----- MATERIAL FOR THIS TASK
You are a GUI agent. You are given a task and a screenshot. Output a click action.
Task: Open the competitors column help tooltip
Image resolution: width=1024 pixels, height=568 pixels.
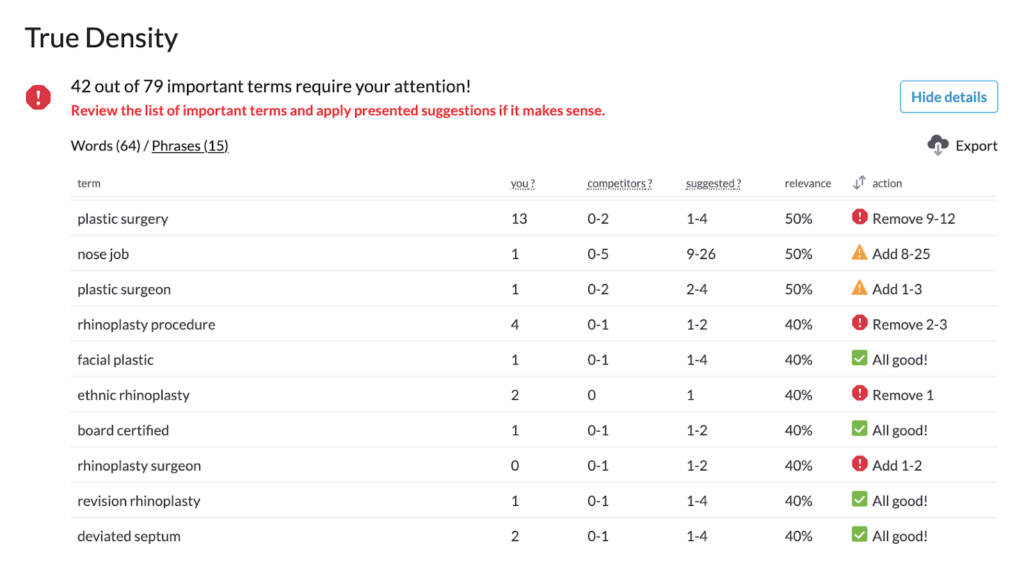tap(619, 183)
----------
----- MATERIAL FOR THIS TASK
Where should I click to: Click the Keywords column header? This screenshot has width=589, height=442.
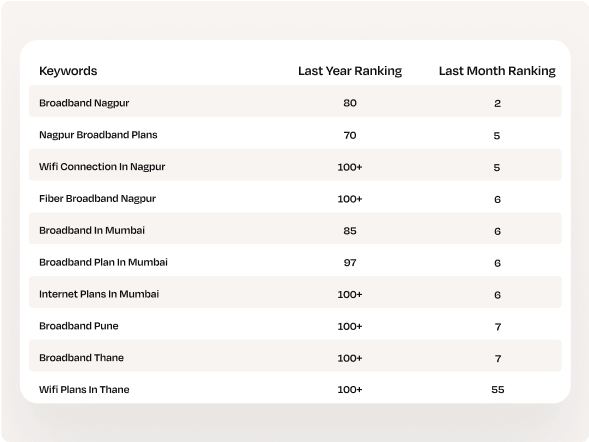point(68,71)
----------
----- MATERIAL FOR THIS TASK
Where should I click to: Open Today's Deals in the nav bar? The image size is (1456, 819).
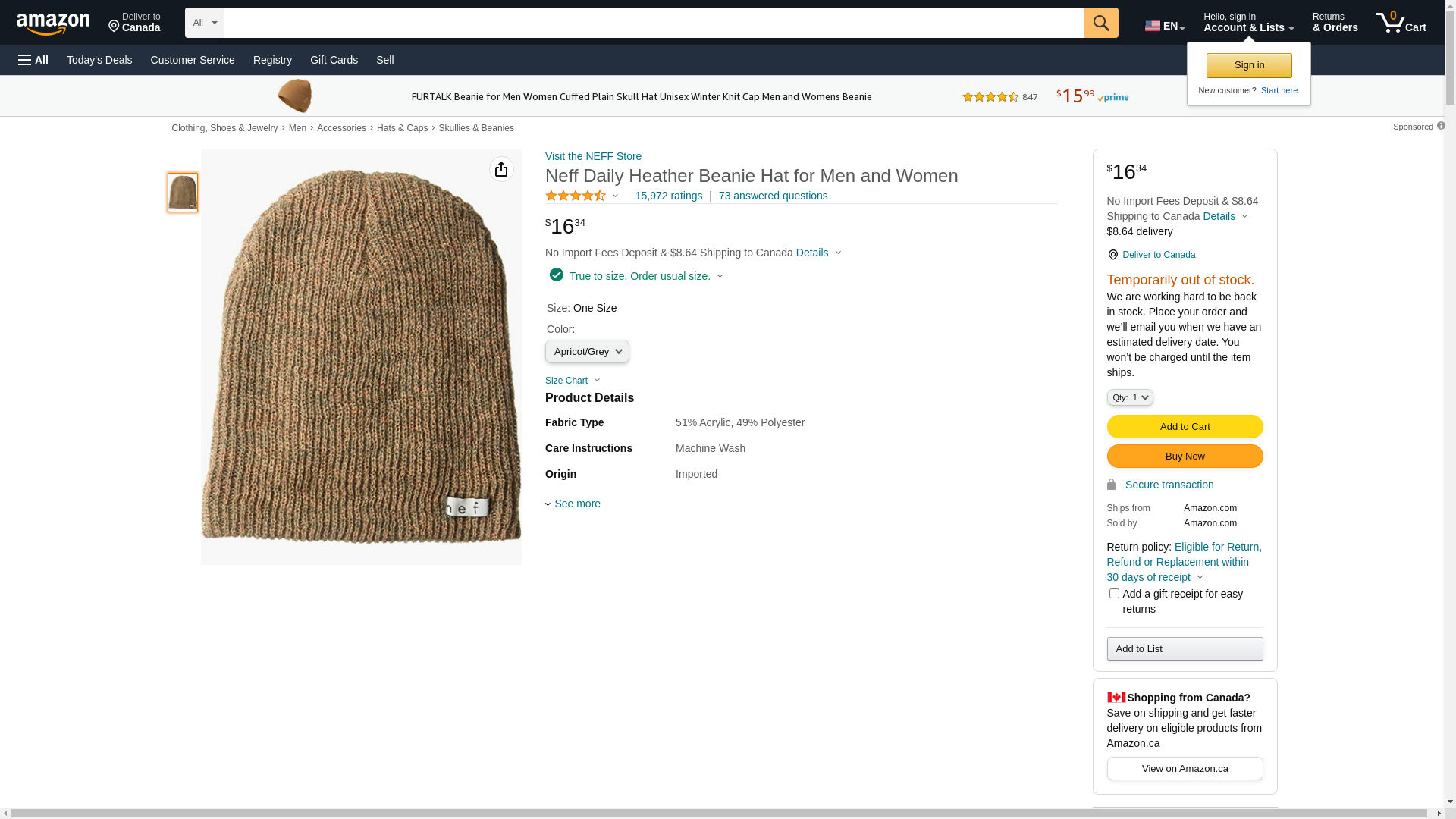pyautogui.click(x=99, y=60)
----------
**YOUR TASK**:
Rewrite the stretch of material from the line containing "Where should I click to: Open" through the line containing "pyautogui.click(x=99, y=60)", replacing "nav bar" with "navigation bar" and changing nothing else. Leave the pictures out of your answer.

**RESPONSE TO THIS EXERCISE**:
Where should I click to: Open Today's Deals in the navigation bar? The image size is (1456, 819).
pyautogui.click(x=99, y=60)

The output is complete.